-- Input material follows --

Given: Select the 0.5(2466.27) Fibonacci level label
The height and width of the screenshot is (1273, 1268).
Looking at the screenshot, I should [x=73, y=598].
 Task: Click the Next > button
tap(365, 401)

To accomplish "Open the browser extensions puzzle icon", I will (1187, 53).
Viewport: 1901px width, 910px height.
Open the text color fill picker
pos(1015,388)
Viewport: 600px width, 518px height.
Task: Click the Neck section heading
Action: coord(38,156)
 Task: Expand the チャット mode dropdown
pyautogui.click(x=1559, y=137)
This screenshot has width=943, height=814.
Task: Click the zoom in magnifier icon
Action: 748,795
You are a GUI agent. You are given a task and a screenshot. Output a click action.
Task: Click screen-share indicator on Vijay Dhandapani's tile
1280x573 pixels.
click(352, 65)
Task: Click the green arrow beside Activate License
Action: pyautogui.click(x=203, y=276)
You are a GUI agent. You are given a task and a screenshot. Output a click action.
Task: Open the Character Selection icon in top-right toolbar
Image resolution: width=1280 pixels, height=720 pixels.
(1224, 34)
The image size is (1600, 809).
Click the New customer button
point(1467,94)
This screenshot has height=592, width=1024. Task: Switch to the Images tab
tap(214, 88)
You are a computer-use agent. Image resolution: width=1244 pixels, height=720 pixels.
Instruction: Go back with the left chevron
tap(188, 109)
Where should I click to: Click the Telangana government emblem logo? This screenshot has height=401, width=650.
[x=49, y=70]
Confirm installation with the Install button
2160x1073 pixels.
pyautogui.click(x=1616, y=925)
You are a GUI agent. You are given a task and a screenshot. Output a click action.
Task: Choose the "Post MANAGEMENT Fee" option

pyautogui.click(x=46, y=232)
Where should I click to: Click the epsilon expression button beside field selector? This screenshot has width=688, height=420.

-- Input material concluded --

## What is required:
Would you transcribe the listing word for word?

## Answer box:
Given: Select the 0.5(2466.27) Fibonacci level label
The height and width of the screenshot is (1273, 1268).
Looking at the screenshot, I should [x=73, y=598].
 Task: Click the Next > button
tap(365, 401)

To accomplish "Open the browser extensions puzzle icon", I will (1187, 53).
Viewport: 1901px width, 910px height.
Open the text color fill picker
pos(1015,388)
Viewport: 600px width, 518px height.
Task: Click the Neck section heading
Action: coord(38,156)
 Task: Expand the チャット mode dropdown
pyautogui.click(x=1559, y=137)
This screenshot has width=943, height=814.
Task: Click the zoom in magnifier icon
Action: 748,795
You are a GUI agent. You are given a task and a screenshot. Output a click action.
Task: Click screen-share indicator on Vijay Dhandapani's tile
1280x573 pixels.
click(352, 65)
Task: Click the green arrow beside Activate License
Action: pyautogui.click(x=203, y=276)
You are a GUI agent. You are given a task and a screenshot. Output a click action.
Task: Open the Character Selection icon in top-right toolbar
Image resolution: width=1280 pixels, height=720 pixels.
(1224, 34)
The image size is (1600, 809).
Click the New customer button
point(1467,94)
This screenshot has height=592, width=1024. Task: Switch to the Images tab
tap(214, 88)
You are a computer-use agent. Image resolution: width=1244 pixels, height=720 pixels.
Instruction: Go back with the left chevron
tap(188, 109)
Where should I click to: Click the Telangana government emblem logo? This screenshot has height=401, width=650.
[x=49, y=70]
Confirm installation with the Install button
2160x1073 pixels.
pyautogui.click(x=1616, y=925)
You are a GUI agent. You are given a task and a screenshot. Output a click action.
Task: Choose the "Post MANAGEMENT Fee" option

pyautogui.click(x=46, y=232)
Where should I click to: Click the epsilon expression button beside field selector? This screenshot has width=688, height=420.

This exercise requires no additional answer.